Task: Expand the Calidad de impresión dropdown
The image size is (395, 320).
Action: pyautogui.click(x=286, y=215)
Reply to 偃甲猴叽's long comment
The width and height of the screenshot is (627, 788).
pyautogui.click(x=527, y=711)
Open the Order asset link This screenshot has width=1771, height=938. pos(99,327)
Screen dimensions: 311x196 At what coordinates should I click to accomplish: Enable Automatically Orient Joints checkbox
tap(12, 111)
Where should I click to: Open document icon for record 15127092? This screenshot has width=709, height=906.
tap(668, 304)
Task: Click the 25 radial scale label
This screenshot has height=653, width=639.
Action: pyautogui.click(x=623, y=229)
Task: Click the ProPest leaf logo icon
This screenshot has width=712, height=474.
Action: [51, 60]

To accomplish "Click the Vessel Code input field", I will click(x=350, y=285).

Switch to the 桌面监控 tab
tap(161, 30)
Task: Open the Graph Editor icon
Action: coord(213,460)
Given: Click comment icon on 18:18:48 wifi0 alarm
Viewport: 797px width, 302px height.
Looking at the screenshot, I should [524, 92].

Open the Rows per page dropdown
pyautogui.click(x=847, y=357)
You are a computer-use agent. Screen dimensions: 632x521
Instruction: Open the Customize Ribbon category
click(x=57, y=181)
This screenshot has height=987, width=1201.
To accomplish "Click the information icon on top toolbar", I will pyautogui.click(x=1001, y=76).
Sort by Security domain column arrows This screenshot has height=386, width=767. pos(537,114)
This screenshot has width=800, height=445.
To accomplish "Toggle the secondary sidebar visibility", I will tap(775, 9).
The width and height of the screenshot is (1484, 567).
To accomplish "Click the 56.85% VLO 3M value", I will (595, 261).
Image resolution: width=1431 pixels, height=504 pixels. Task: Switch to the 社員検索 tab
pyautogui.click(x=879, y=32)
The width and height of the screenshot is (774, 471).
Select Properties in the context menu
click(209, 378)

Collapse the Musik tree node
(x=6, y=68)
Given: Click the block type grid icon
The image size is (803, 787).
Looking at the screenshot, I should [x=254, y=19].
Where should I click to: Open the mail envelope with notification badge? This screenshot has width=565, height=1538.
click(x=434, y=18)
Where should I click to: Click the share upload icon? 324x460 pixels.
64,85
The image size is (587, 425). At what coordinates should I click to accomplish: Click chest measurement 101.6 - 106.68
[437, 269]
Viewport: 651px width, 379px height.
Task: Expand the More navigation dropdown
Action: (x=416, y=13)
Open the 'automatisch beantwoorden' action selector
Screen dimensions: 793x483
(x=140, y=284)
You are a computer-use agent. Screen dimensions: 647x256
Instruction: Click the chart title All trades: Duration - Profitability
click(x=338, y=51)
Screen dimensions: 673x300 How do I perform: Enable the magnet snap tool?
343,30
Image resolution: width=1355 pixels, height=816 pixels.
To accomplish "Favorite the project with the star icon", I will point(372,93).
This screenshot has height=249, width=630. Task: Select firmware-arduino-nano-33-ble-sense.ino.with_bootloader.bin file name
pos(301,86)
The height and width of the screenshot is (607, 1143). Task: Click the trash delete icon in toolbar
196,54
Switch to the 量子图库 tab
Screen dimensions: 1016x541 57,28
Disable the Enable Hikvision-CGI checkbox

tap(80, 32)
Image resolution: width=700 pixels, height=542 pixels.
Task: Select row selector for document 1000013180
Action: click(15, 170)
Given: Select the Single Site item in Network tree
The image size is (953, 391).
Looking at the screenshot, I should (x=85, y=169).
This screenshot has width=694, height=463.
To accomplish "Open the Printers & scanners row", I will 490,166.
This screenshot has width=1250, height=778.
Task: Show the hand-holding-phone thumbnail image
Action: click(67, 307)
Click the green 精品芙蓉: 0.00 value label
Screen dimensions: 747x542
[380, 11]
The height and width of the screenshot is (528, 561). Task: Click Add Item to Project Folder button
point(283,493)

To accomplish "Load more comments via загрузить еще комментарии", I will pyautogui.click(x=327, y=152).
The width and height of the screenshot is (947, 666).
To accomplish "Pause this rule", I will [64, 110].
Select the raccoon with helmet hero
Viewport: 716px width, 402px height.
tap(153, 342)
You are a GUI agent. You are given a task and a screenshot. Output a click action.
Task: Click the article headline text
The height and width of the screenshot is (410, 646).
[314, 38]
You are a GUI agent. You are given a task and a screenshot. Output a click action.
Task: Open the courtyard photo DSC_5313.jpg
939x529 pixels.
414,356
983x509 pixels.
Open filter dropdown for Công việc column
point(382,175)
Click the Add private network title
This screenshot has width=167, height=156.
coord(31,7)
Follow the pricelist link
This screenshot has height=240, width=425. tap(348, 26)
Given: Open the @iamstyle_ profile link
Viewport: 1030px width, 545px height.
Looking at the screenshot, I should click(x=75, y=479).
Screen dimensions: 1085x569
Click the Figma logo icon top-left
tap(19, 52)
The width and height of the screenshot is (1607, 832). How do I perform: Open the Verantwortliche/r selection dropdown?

----

• Work task
Go through the entries and repeat each one exactly.

• Response box
Task: Expand the Calidad de impresión dropdown
The image size is (395, 320).
Action: pyautogui.click(x=286, y=215)
Reply to 偃甲猴叽's long comment
The width and height of the screenshot is (627, 788).
pyautogui.click(x=527, y=711)
Open the Order asset link This screenshot has width=1771, height=938. pos(99,327)
Screen dimensions: 311x196 At what coordinates should I click to accomplish: Enable Automatically Orient Joints checkbox
tap(12, 111)
Where should I click to: Open document icon for record 15127092? This screenshot has width=709, height=906.
tap(668, 304)
Task: Click the 25 radial scale label
This screenshot has height=653, width=639.
Action: pyautogui.click(x=623, y=229)
Task: Click the ProPest leaf logo icon
This screenshot has width=712, height=474.
Action: [51, 60]

To accomplish "Click the Vessel Code input field", I will click(x=350, y=285).

Switch to the 桌面监控 tab
tap(161, 30)
Task: Open the Graph Editor icon
Action: coord(213,460)
Given: Click comment icon on 18:18:48 wifi0 alarm
Viewport: 797px width, 302px height.
Looking at the screenshot, I should [524, 92].

Open the Rows per page dropdown
pyautogui.click(x=847, y=357)
You are a computer-use agent. Screen dimensions: 632x521
Instruction: Open the Customize Ribbon category
click(x=57, y=181)
This screenshot has height=987, width=1201.
To accomplish "Click the information icon on top toolbar", I will pyautogui.click(x=1001, y=76).
Sort by Security domain column arrows This screenshot has height=386, width=767. pos(537,114)
This screenshot has width=800, height=445.
To accomplish "Toggle the secondary sidebar visibility", I will tap(775, 9).
The width and height of the screenshot is (1484, 567).
To accomplish "Click the 56.85% VLO 3M value", I will (595, 261).
Image resolution: width=1431 pixels, height=504 pixels. Task: Switch to the 社員検索 tab
pyautogui.click(x=879, y=32)
The width and height of the screenshot is (774, 471).
Select Properties in the context menu
click(209, 378)

Collapse the Musik tree node
(x=6, y=68)
Given: Click the block type grid icon
The image size is (803, 787).
Looking at the screenshot, I should [x=254, y=19].
Where should I click to: Open the mail envelope with notification badge? This screenshot has width=565, height=1538.
click(x=434, y=18)
Where should I click to: Click the share upload icon? 324x460 pixels.
64,85
The image size is (587, 425). At what coordinates should I click to accomplish: Click chest measurement 101.6 - 106.68
[437, 269]
Viewport: 651px width, 379px height.
Task: Expand the More navigation dropdown
Action: (x=416, y=13)
Open the 'automatisch beantwoorden' action selector
Screen dimensions: 793x483
(x=140, y=284)
You are a computer-use agent. Screen dimensions: 647x256
Instruction: Click the chart title All trades: Duration - Profitability
click(x=338, y=51)
Screen dimensions: 673x300 How do I perform: Enable the magnet snap tool?
343,30
Image resolution: width=1355 pixels, height=816 pixels.
To accomplish "Favorite the project with the star icon", I will point(372,93).
This screenshot has height=249, width=630. Task: Select firmware-arduino-nano-33-ble-sense.ino.with_bootloader.bin file name
pos(301,86)
The height and width of the screenshot is (607, 1143). Task: Click the trash delete icon in toolbar
196,54
Switch to the 量子图库 tab
Screen dimensions: 1016x541 57,28
Disable the Enable Hikvision-CGI checkbox

tap(80, 32)
Image resolution: width=700 pixels, height=542 pixels.
Task: Select row selector for document 1000013180
Action: click(15, 170)
Given: Select the Single Site item in Network tree
The image size is (953, 391).
Looking at the screenshot, I should (x=85, y=169).
This screenshot has width=694, height=463.
To accomplish "Open the Printers & scanners row", I will 490,166.
This screenshot has width=1250, height=778.
Task: Show the hand-holding-phone thumbnail image
Action: click(67, 307)
Click the green 精品芙蓉: 0.00 value label
Screen dimensions: 747x542
[380, 11]
The height and width of the screenshot is (528, 561). Task: Click Add Item to Project Folder button
point(283,493)

To accomplish "Load more comments via загрузить еще комментарии", I will pyautogui.click(x=327, y=152).
The width and height of the screenshot is (947, 666).
To accomplish "Pause this rule", I will [64, 110].
Select the raccoon with helmet hero
Viewport: 716px width, 402px height.
tap(153, 342)
You are a GUI agent. You are given a task and a screenshot. Output a click action.
Task: Click the article headline text
The height and width of the screenshot is (410, 646).
[314, 38]
You are a GUI agent. You are given a task and a screenshot. Output a click action.
Task: Open the courtyard photo DSC_5313.jpg
939x529 pixels.
414,356
983x509 pixels.
Open filter dropdown for Công việc column
point(382,175)
Click the Add private network title
This screenshot has width=167, height=156.
coord(31,7)
Follow the pricelist link
This screenshot has height=240, width=425. tap(348, 26)
Given: Open the @iamstyle_ profile link
Viewport: 1030px width, 545px height.
Looking at the screenshot, I should click(x=75, y=479).
Screen dimensions: 1085x569
Click the Figma logo icon top-left
tap(19, 52)
The width and height of the screenshot is (1607, 832). How do I perform: Open the Verantwortliche/r selection dropdown?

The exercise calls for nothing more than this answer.